(Data records)
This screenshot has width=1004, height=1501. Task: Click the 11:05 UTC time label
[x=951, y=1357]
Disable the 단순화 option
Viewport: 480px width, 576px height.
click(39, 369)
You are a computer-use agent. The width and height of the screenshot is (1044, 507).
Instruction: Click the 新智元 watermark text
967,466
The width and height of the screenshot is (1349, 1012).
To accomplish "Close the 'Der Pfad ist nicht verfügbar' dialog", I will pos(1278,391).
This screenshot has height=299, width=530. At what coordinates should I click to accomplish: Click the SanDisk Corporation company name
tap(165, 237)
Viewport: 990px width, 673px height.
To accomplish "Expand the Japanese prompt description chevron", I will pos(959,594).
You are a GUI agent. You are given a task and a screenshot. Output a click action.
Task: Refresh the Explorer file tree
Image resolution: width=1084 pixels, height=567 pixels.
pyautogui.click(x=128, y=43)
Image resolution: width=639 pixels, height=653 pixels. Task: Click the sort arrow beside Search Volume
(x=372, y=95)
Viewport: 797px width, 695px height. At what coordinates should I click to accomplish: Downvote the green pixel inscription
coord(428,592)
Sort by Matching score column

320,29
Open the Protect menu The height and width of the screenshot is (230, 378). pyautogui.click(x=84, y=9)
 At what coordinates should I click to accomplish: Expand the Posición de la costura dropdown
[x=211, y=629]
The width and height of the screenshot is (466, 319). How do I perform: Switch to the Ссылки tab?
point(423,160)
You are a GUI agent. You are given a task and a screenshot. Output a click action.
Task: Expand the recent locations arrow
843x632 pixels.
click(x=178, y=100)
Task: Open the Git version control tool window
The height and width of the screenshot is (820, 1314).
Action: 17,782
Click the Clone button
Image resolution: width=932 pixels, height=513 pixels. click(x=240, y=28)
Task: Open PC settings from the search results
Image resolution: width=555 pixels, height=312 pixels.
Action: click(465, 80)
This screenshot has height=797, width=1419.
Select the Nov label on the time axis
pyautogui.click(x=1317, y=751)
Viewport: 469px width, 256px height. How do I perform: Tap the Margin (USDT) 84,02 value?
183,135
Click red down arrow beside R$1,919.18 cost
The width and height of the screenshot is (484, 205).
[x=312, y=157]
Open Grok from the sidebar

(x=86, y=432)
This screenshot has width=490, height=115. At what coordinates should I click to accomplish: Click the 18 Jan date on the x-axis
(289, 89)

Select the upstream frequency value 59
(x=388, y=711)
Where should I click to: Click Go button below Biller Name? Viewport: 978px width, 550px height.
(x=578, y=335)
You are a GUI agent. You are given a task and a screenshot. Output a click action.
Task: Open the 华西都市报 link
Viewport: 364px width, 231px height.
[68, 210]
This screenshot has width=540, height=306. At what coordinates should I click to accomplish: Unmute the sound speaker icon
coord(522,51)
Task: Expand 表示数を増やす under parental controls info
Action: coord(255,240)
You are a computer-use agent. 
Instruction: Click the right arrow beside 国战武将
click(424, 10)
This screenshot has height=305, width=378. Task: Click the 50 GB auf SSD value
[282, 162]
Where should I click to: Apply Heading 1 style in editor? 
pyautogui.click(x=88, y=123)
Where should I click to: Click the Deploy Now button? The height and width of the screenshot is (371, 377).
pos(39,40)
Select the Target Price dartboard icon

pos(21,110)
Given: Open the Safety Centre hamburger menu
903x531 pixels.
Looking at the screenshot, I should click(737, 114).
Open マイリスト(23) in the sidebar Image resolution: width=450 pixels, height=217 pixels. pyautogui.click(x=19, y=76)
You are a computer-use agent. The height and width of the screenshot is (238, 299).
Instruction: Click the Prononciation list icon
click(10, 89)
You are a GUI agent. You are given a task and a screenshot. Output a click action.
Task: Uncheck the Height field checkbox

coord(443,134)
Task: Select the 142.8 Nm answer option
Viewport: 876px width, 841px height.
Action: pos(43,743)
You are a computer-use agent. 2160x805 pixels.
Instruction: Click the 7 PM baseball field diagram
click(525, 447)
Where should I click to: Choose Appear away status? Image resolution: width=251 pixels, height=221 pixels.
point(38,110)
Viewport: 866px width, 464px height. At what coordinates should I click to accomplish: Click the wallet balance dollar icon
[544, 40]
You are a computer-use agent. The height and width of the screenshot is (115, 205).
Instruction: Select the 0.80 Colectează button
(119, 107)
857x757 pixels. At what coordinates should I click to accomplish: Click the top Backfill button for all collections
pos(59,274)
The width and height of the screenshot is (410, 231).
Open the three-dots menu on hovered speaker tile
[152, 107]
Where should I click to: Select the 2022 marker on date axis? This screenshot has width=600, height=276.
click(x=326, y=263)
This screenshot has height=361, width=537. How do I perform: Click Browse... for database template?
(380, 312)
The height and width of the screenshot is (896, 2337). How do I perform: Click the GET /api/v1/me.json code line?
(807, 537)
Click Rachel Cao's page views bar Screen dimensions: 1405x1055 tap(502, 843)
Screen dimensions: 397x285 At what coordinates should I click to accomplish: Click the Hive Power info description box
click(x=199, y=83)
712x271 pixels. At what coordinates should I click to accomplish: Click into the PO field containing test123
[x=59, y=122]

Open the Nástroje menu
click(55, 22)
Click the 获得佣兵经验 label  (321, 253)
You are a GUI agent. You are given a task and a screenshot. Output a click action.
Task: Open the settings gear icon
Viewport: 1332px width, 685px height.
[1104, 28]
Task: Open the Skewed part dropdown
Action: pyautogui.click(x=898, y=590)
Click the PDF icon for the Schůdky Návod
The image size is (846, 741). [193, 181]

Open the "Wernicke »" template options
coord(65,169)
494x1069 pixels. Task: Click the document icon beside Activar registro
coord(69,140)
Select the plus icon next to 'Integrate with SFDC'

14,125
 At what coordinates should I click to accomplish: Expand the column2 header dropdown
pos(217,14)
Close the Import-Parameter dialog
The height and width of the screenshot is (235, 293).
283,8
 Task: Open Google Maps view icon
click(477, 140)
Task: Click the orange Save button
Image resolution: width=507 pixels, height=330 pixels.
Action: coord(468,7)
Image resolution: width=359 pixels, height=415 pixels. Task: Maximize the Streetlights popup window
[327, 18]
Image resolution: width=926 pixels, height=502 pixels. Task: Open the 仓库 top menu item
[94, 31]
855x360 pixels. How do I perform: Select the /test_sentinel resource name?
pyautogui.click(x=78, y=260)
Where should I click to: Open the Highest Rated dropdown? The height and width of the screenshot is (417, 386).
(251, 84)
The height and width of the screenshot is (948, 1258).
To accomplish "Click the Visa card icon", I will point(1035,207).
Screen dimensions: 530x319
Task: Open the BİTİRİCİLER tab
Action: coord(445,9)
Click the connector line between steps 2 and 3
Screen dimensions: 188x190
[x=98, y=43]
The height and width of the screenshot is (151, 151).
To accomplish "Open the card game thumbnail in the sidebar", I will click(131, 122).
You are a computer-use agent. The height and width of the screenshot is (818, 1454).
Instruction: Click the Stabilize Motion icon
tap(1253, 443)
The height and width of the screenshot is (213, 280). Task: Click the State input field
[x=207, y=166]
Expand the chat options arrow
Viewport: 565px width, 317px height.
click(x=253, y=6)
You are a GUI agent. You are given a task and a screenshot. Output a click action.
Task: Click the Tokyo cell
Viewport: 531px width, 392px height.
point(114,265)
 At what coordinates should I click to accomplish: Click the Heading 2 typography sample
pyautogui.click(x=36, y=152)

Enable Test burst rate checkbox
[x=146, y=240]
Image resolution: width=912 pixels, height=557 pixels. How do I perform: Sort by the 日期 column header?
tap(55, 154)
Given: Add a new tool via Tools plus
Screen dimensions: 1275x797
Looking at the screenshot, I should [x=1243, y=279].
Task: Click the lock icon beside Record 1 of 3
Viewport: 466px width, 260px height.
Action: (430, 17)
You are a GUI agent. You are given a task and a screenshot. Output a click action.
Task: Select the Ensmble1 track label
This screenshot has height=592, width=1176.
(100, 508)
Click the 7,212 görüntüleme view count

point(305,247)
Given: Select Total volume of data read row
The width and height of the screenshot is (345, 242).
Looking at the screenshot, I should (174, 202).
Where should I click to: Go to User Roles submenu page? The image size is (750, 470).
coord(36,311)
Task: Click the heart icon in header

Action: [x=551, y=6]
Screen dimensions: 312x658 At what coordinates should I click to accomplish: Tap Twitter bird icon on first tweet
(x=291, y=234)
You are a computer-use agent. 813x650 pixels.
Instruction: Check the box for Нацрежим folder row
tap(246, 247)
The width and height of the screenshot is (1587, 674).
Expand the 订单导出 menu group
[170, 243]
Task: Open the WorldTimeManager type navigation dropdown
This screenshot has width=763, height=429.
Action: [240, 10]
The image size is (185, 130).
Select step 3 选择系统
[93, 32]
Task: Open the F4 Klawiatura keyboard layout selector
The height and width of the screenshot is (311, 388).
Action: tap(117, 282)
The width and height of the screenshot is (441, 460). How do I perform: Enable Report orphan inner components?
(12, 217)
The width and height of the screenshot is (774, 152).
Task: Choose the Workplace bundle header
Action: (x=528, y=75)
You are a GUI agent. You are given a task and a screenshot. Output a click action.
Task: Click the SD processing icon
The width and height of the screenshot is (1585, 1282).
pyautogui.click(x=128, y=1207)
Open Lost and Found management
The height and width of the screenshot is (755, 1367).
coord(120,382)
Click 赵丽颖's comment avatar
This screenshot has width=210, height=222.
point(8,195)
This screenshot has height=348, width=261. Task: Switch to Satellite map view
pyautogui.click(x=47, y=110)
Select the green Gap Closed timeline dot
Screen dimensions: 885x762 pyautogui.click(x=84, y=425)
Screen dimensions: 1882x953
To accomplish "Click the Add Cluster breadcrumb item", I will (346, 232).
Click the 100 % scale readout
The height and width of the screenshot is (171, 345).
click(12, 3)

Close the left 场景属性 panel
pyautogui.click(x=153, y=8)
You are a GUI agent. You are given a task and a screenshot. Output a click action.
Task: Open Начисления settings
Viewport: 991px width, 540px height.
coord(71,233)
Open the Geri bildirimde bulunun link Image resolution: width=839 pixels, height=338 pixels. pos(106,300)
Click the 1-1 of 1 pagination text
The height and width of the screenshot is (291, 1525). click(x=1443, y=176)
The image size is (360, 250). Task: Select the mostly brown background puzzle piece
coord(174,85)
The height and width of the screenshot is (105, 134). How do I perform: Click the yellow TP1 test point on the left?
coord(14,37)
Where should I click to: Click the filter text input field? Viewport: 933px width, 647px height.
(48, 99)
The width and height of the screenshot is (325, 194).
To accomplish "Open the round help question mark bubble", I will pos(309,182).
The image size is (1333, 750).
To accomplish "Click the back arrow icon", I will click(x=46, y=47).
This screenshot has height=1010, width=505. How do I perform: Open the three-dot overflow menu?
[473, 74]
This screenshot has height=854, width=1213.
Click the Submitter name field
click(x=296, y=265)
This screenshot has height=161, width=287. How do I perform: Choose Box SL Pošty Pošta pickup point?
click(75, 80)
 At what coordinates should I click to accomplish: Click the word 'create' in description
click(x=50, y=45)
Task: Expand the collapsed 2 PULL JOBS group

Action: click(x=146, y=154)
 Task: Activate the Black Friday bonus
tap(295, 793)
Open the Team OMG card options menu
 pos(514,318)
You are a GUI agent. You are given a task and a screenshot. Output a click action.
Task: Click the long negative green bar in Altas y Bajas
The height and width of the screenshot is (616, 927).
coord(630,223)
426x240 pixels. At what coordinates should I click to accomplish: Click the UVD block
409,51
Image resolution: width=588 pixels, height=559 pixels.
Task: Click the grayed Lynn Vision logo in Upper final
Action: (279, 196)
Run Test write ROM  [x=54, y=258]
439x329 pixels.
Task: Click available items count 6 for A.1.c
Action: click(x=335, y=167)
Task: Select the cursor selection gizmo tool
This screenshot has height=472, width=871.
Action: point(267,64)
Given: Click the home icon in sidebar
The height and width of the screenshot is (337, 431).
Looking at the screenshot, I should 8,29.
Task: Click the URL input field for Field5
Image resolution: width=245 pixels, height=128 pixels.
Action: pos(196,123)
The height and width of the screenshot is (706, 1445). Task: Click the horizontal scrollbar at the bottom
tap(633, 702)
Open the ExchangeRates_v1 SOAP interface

=== TASK OBJECTIVE ===
The answer should consist of the lines from the first line of the entries through the line with "Task: Refresh the Explorer file tree", copied exactly.

=== ANSWER SECTION ===
This screenshot has width=1004, height=1501. Task: Click the 11:05 UTC time label
[x=951, y=1357]
Disable the 단순화 option
Viewport: 480px width, 576px height.
click(39, 369)
You are a computer-use agent. The width and height of the screenshot is (1044, 507).
Instruction: Click the 新智元 watermark text
967,466
The width and height of the screenshot is (1349, 1012).
To accomplish "Close the 'Der Pfad ist nicht verfügbar' dialog", I will pos(1278,391).
This screenshot has height=299, width=530. At what coordinates should I click to accomplish: Click the SanDisk Corporation company name
tap(165, 237)
Viewport: 990px width, 673px height.
To accomplish "Expand the Japanese prompt description chevron", I will pos(959,594).
You are a GUI agent. You are given a task and a screenshot. Output a click action.
Task: Refresh the Explorer file tree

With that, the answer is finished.